Она шагнула навстречу, раскрыв руки для объятий, но тут же осеклась: её остановил холодный, колкий взгляд.
— Ты давно с работы вернулся? — спросила Мира, делая неловкий шаг назад.
— Давно, — буркнул он после недолгой паузы. — А вот ты, я смотрю, вернулась недавно.
— Что случилось?
— Ничего. — Его интонация оставалась прежней.
— Ну ничего так ничего, — выдохнула Мира и, бросая в стирку заляпанные брюки, попросила Артёма, чтобы подойти к раковине: — Будь добр, подвинься.
— Не тебе решать, каким мне сегодня быть. Да и вообще… Ты где шлялась?
Разговор явно шёл по тому же сценарию, что и в тот вечер, вслед за которым появилась эта пелена перед глазами и мимолётное удушье. Мира торопливо помыла руки, вытерла их и вышла на веранду.
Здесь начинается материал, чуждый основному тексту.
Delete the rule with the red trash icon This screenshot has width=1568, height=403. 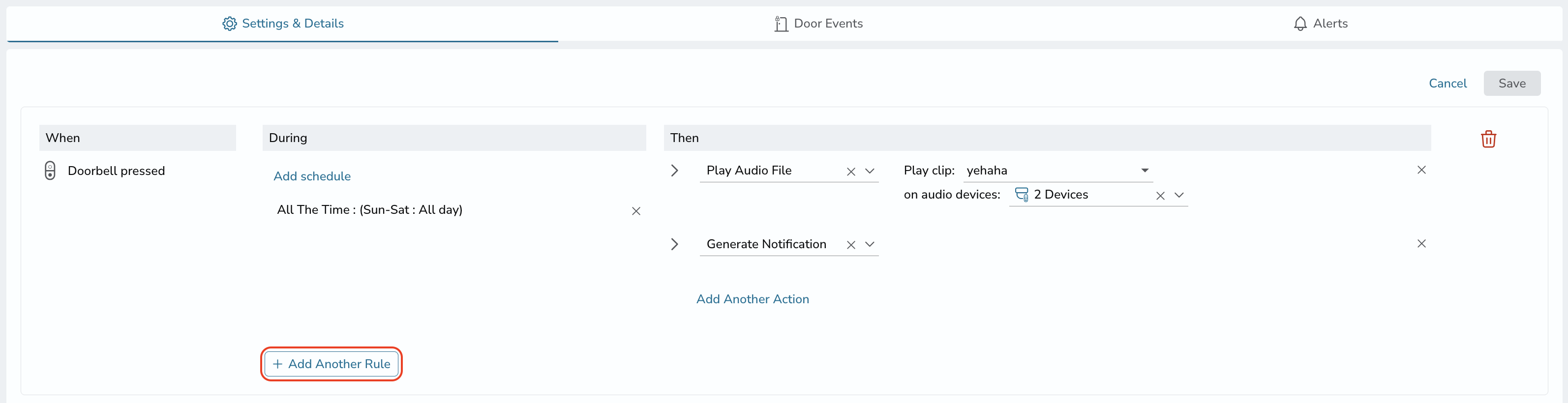point(1488,139)
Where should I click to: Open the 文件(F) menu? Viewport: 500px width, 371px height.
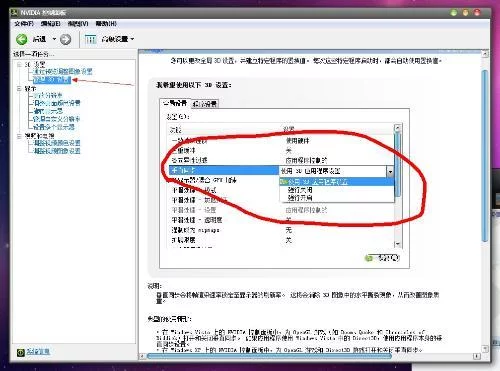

Достала из холодильника колбасу, а из хлебницы батон, взяла доску и стала делать себе бутерброды. Артём, разбросав продукты, отнял у неё нож и метнул его в кресло.
— Ты долбанулся? — она сорвалась в сторону ванной и, споткнувшись о коврик, влетела туда.
Только теперь она заметила, что на раковине лежало кольцо.
Мира повернулась и посмотрела на Артёма злобно — так, будто могла толкнуть его взглядом. А он в ответ бросился к ней, и вот по её лицу уже хлестнула алым огнём пощёчина. Всё померкло. Мира махнула будто бы не своей рукой и на миг почувствовала под пальцами его жёсткие волнистые волосы.
Она его ударила. Назад дороги нет.
В тот вечер — и потом ещё много вечеров подряд — пелена больше не приоткрылась и не рассеивалась. Она становилась всё толще и толще и не оставляла ни единого шанса её сдвинуть.
Артём по-настоящему, не взглядом, толкнул Миру, и она ударилась плечами о ванную — раз. Зацепил за распутавшийся пучок волос и рванул — два.
Три… словно где-то внутри неё сквозь грохот сердца отозвался стук закрывающейся калитки.
И это всё?
Артём выругался, рванул на веранду и захлопнул дверь. Нож, поднятый с кресла, судя по звуку, упал на стол, а потом скрипнула входная дверь.
Не помня себя, Мира стянула оставшуюся одежду и бросила её у раковины. Потом встала в ванну, чуть не поскользнулась в ней, вздрогнула от нелепого скрипа и схватила лейку душа. Вода, больно ударив в лицо, хлынула всюду. В ушах всё ещё грохотало, только теперь уже не было понятно, бьётся ли это сердце или потоки воды барабанят по дну ванны.
Как было бы хорошо, если бы вода могла унести в свою поганую трубу всё, что принёс сегодняшний вечер. Забрать с собой грязь, которая весь этот день хлюпала под ногами, снять тяжесть, которая так долго копилась в теле. Стереть след от пощёчины, унять больную голову и плечи, выполоскать всю мерзость изнутри. Так тщательно, чтоб скрипело.
Это ведь не только он сделал. От него этого уже можно было ожидать. Хуже то, что Мира сама теперь в этом замешана, и отмотать время обратно уже не удастся.
Назад дороги нет. Она его ударила.
Это у неё внутри что-то неумолимо поднялось, а затем рвануло её руку в сторону его лица. Это у неё в глазах всё затряслось и потемнело так, что стало ничего не различить. Это ей стало неважно, где она сейчас, с кем и зачем. Важным было только то, что она не могла ему не ответить.
— Да ты там утонула что ли? — раздался с веранды его голос.
«Можно подумать, тебе вообще есть разница».
Мира напоследок ещё раз обдалась водой из душа и выключила её. Жаль, что смыть всё-таки ничего не получилось. Глубокий вдох — и рваный, судорожный выдох.